NoticeYour Surroundings

When looking for a pool in to investigate there were plenty of options while home for the Memorial Day weekend. I had connections to get into private pools and I knew where to go for the community type pools. But on this particular day I was in the neighborhood of my high school, Ensworth. Ensworth is a great community type atmosphere kind of school. It is a private school with a lot of wealthy donors and recently they built an Olympic natatorium. With me off at school I had not had the privilege of swimming in this pool, so this is where I choose to investigate.

The swim times vary depending on the day and if they have a swim camp there that day and the day that I went it was an early swim class for kids’ ages ranging from 6  to 10. These little kids were all from the immediate community, wealthy high class, predominantly white. There were a hand full of black kids there but not nearly as many as the white kids. Coming from that community I knew that these black kids either had someone to pay for their swim lessons or they were a part of the about 25% of high class black students from that community.

As said before these kids were young and had very little swim training, but a bystander could look and see that some kids had more experience than others. My assumptions are that some of the kids that were better at swimming or had a good sense of swimming, owned a pool at home or their parents were a part of the country clubs and private pools. This would give them the advantage of more practice and experience. These kids didn’t have a designated swim that event that they practiced or learned. They were most all beginners who were learning the freestyle stroke. During the down time the kids played around and laughed splashing water on each other and for the most part it was all organized and well put together. The parents of the kids, mostly moms, were on the side of the pools having conversation and setting up play dates for their kids.

The life guards are mostly teenagers who need summer jobs and have much lifeguard experience who are some older student in the community. The lifeguards consider the pool to be a fast one, and I agree after my swim. The pool was a 50 meter pool with 10 lanes and 4 spring boards with room to seat about 260 people, and very nice locker rooms.

Ensworth Natatorium

Seeing this put into perspective about how pools are public versus private shows that the private pools are better than most community pools, but I only see this as people having more money to invest than others. As we know more money means less limits to what a certain object can form into. So more money brings about more imagination to the layout and how nice a pool can turn out. In other words more equals more!



Image | This entry was posted in Blog Post 3: Research a Pool Report. Bookmark the permalink.

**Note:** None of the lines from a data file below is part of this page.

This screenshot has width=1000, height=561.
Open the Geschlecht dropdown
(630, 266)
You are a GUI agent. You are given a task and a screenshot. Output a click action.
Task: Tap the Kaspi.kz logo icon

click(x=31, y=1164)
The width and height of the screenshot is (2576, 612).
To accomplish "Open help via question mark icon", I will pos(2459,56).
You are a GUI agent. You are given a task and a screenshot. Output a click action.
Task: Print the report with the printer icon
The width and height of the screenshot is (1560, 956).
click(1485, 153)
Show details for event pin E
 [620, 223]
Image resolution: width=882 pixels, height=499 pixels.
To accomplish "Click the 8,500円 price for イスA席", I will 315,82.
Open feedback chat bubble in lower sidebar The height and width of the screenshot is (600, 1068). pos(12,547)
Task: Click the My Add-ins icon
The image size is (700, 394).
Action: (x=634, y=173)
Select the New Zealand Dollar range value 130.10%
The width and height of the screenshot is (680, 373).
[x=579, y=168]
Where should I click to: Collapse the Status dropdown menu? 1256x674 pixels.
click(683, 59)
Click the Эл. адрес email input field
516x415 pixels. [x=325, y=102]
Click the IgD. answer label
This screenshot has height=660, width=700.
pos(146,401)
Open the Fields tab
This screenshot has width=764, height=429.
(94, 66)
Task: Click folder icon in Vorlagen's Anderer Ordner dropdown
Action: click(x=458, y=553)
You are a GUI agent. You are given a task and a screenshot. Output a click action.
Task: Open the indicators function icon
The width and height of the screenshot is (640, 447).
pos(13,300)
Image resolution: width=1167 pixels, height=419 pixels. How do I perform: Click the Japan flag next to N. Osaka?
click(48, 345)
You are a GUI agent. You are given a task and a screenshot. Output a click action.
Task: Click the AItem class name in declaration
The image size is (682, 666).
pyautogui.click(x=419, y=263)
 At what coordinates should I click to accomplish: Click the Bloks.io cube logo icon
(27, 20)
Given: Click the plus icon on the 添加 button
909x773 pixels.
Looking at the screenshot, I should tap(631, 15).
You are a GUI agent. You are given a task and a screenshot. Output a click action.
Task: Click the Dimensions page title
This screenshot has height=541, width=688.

2 Responses to NoticeYour Surroundings

  1. asuttles23 says:

    I have actually swam here before when i was visiting my friend David Dingess !!!!!! We went last summer just to get wet and cool down some ! It was exactly how you described it. I thought it was a preppy white environment, there were maybe one or two black kids when i went with David that day. There was a also a swimming class going on the day we went too.

  2. evabilo803 says:

    What you described sounds like the swimming experience I had growing up. The pool was very nice due to multiple donors and investors. It’s interesting to note that even though you saw black swimmers there, there were of the higher class. It hurts to see that communities like this mainly cater to the wealthy. I think that because there is a large lack of information of how to swim couple with WHERE to swim, the lower classes don’t feel included in this swimming community. However, more public pools like the Kroc Center are very well kept and focus on the lower classes of Greenville, yet are able to do so by their very affluent donors and founders. Money is indeed a necessary tool to sometimes create a community environment.